The rather worthy Energy Technlogies Institute has done a lot of work on this, and concludes there are approx 50 towns in England & Wales (but not Scotland, hoho! - the SNP won't play) that could benefit from one or more SMRs.

But they ain't saying which towns these are!  The government wouldn't like premature publication ...
Zingy?!

So - come on, you thorium and molten salt enthusiasts!  BTW, on the subject of Hinkley did you know that EDF have given a name to the radioactive turd? It's Zingy?  Seriously!  Who said the frogs have no sense of humour?

ND


12 comments:

andrew said...


On containers, I recommend The Box: How the Shipping Container Made the World Smaller and the World Economy Bigger

The last chapter or two discusses the economics and notes that (forgive my bad memory)
- the cost of a long slow voyage is equivalent to a 10% import tariff
- the absolute importance of being a hub in the network rather than an end point - basically hubs (rotterdam) thrive and end points (peru) slowly die

Puts the costs / benefits of brexit in context.

I bought shares in Lockheed Martin because they announced they were looking into this sort of thing.

Peter S. said...

"...end points (peru) slowly die"

Not so andrew, the port of Callao has seen investment north of a billion dollars in the last ten years, changing from an expensive overmanned backwater to a world-class port that can take post-panamax ships. The only slight downside is that the forest of cranes has affected my view from the terrace of the pub.

andrew said...

I think the book was published in '08 :(

dearieme said...

What nukes really need is a recognition that low dose rates of radiation are much less harmful than the design codes specify. If nukes were allowed to use the same exposures as hospitals routinely are, the costs of nukes, and of dismantling them, would drop like a stone.

Mind you, it would also be wise not to build the bloody things in earthquake/tsunami zones.

Electro-Kevin said...

I don't care which one they use so long as David Cameron is forced to sit on it.

I guess that means I'd prefer the pointiest one with a bulge six inches down it.

Suff said...

I'm typing this illegally,on the move in a nuclear car,of my own design. I've had 20 years trouble free cheap mothering. It's just unfortunate that I can't stop as the temperature goes critical.

Suff said...

You would think a powertrain engineer would be able to spell motoring. Bloody autocorrect

Anonymous said...

Scotland has so much hydro and wind power that nuclear is much less attractive there than in England.

Nick Drew said...

- _Exercise aim_
Please list every distinct name shown before "said..." in the comments of the blog text, giving each name once. The rows that follow come from a different source than the blog text.

- _Data excerpts_

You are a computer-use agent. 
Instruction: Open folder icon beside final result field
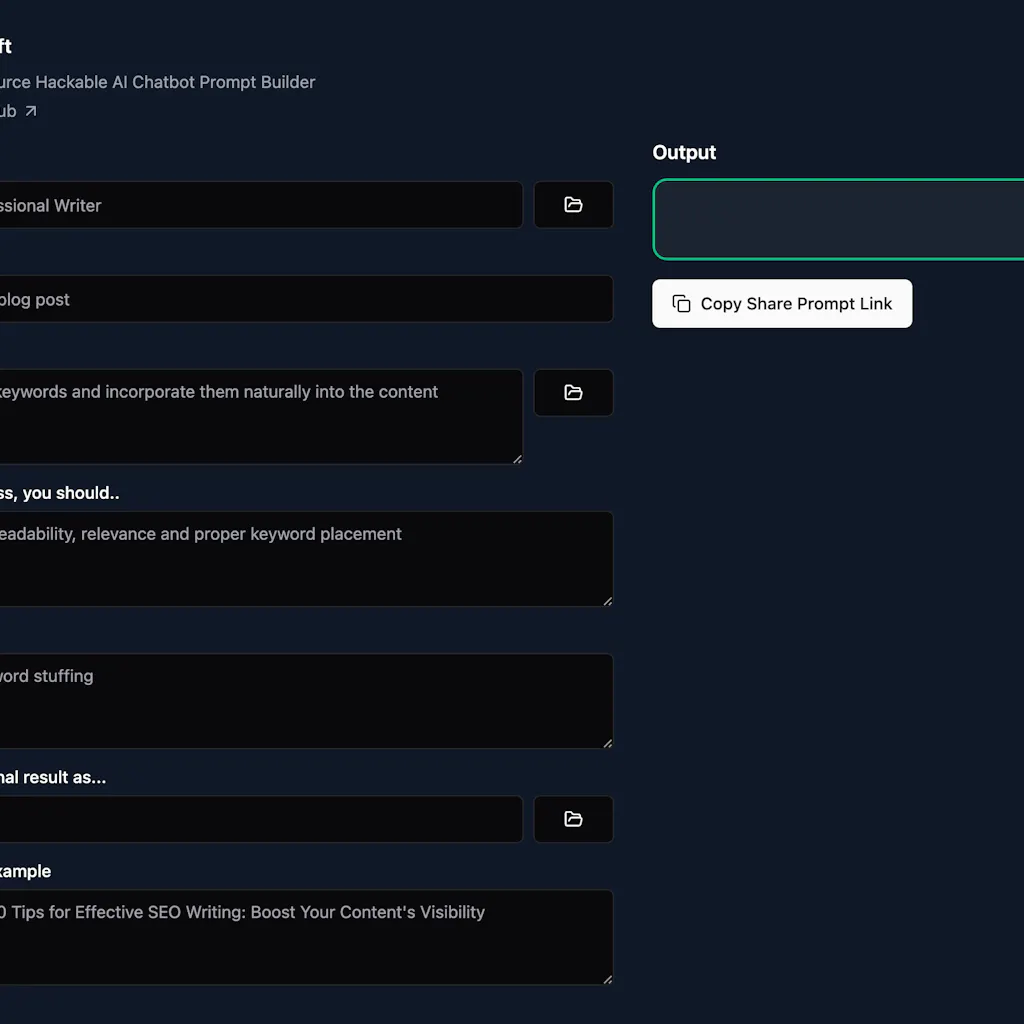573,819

...

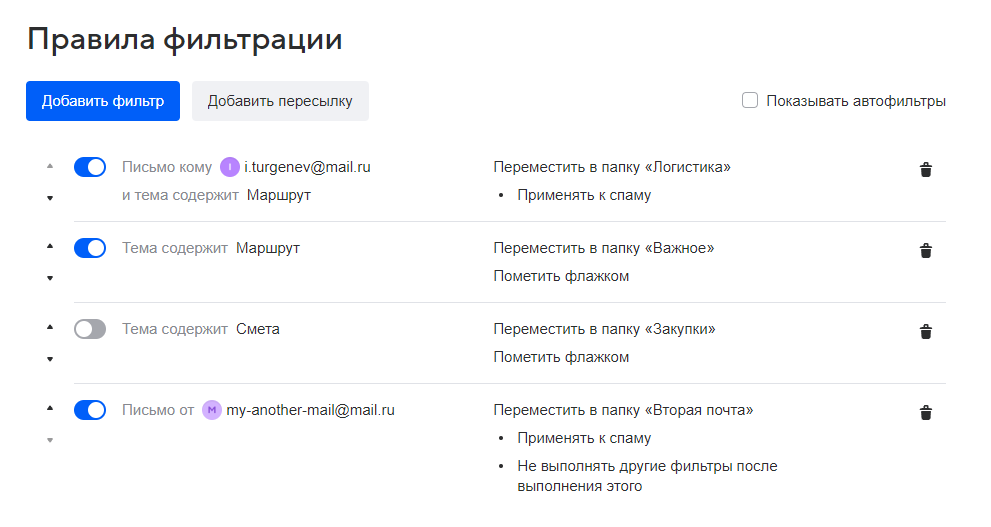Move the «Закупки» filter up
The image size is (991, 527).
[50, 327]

- _Response box_
andrew
Peter S.
dearieme
Electro-Kevin
Suff
Anonymous
Nick Drew